Reporter: Sadia Badhon
The numbers of restaurants has almost doubled since 2006 in downtown Oshawa, making it one of the fastest growing sectors in the downtown area.
Along with the increased number of restaurants, there is also more consideration for all types of diets and a focus on healthier foods of quality, diversity and affordability.
David Tuley, a downtown development officer for the city of Oshawa, creates cuisine guides for the downtown area, which covers John Street in the south and Brock Street in the north. “This is where the real food is,” he says.
Tuley has noticed many changes since he started working in 2006. For one, the guides are much bigger because there are more choices and more to fit in.
“When I first started here I noticed that the downtown wasn’t so good. One thing it did have was a growing number of restaurants with some variety, including international restaurants,” Tuley said.
“We needed to build on culture. We needed to become a newer kind of hip place where people want to be…” Tuley said. He is currently working on the eighth edition of the cuisine guide that will focus on five restaurants with the theme of ‘emerging foodies’. It will feature new restaurants and cafes that celebrate food, architectural details, accommodate diet, and provide a variety of service and offerings.

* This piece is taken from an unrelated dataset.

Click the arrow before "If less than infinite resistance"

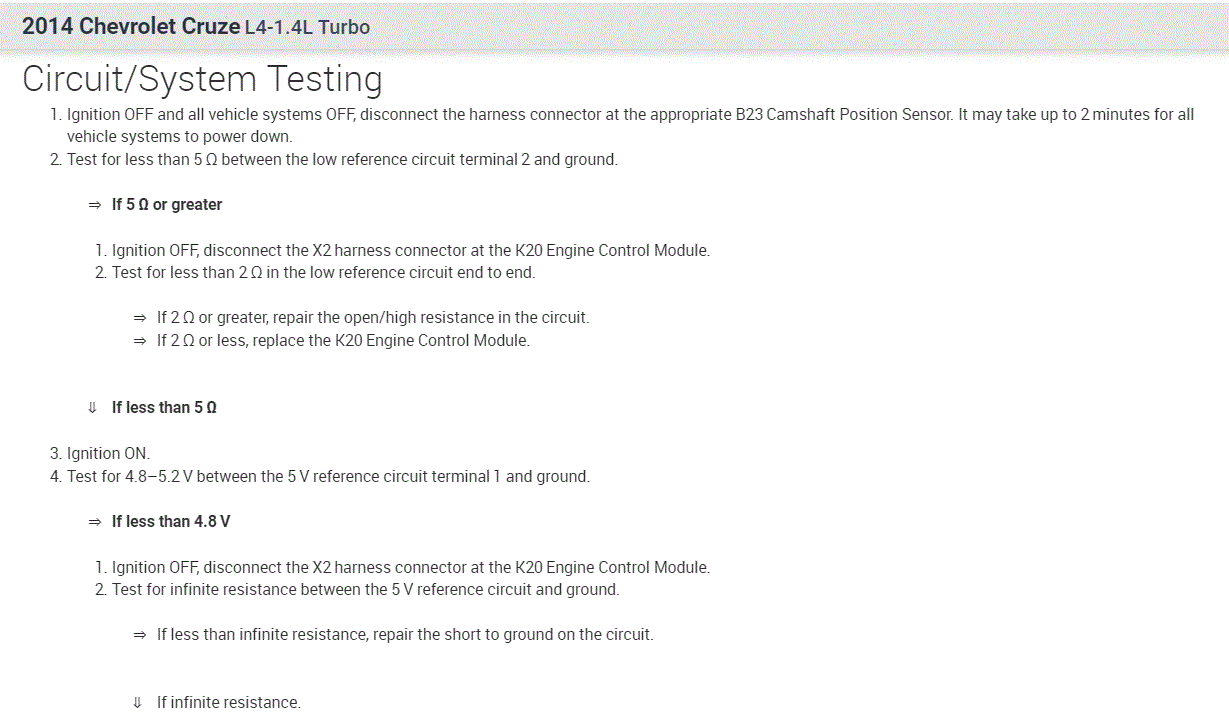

There are currently 58 restaurants downtown, and three more under construction. With the cuisine guides, Tuley hopes to improve the image of downtown Oshawa.

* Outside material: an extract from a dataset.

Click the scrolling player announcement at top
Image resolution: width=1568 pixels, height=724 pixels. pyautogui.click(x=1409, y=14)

One of the places featured in the cuisine guide is The Table by Carol, which focuses on using local, sustainable and naturally grown foods, as well as creating community. Carol, who is the owner, has been growing food in her backyard for four years now. “I didn’t want to call myself a restaurant,” she said, “I didn’t want to call myself a café, because it’s not. It is a place. It is a place to dwell, it’s a place to be.”

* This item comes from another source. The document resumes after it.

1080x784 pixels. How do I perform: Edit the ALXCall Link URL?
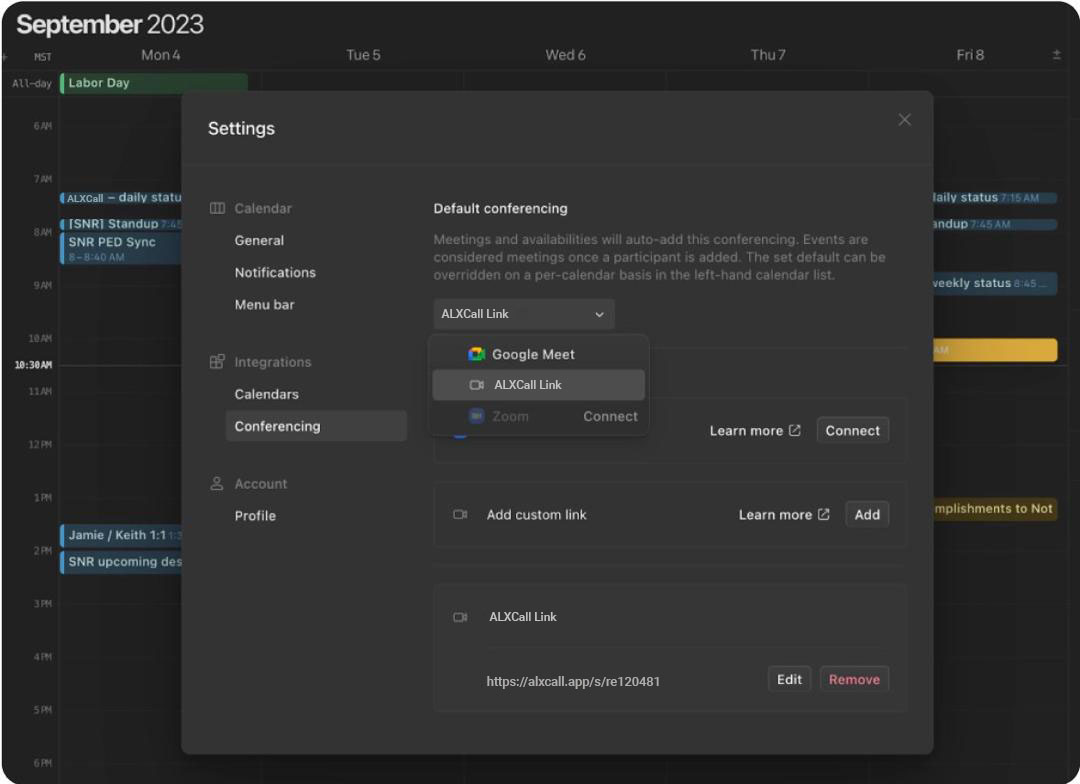point(789,680)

“We knew that everything we made was from a whole state, all fresh food, and that it took a lot of thought to make those recipes. To make sure that we didn’t take short cuts using processed foods,” she said. When preparing, Carol has ‘thoughtful food’ in mind, which means the food is consciously prepared using seasonal and local ingredients as much as possible.
She does face some problems with availability and genetically modified food but tries to keep that down to a minimum. She also makes sure the staff is knowledgeable about the food.
Because of the limited options available for the different diets, Carol makes sure to cater to them.
Berry Hill Food Company, owned by Sarah Groen, is another innovative café style restaurant that will be featured in the new cuisine guide.
Groen, who is a chef by trade, is at her restaurant from open to close and provides chef-style food in a café environment. She is adaptable to the allergies people have or diet restrictions and caters to those needs.
She tries to buy ingredients that are gluten-free and foods, with simple ingredients to ensure the food is produced in a wholesome way without too many additives.
“It’s just a more health-conscious society that we live in. You’ve got to recognize that people have different needs in their diet and one size doesn’t fit all any more.”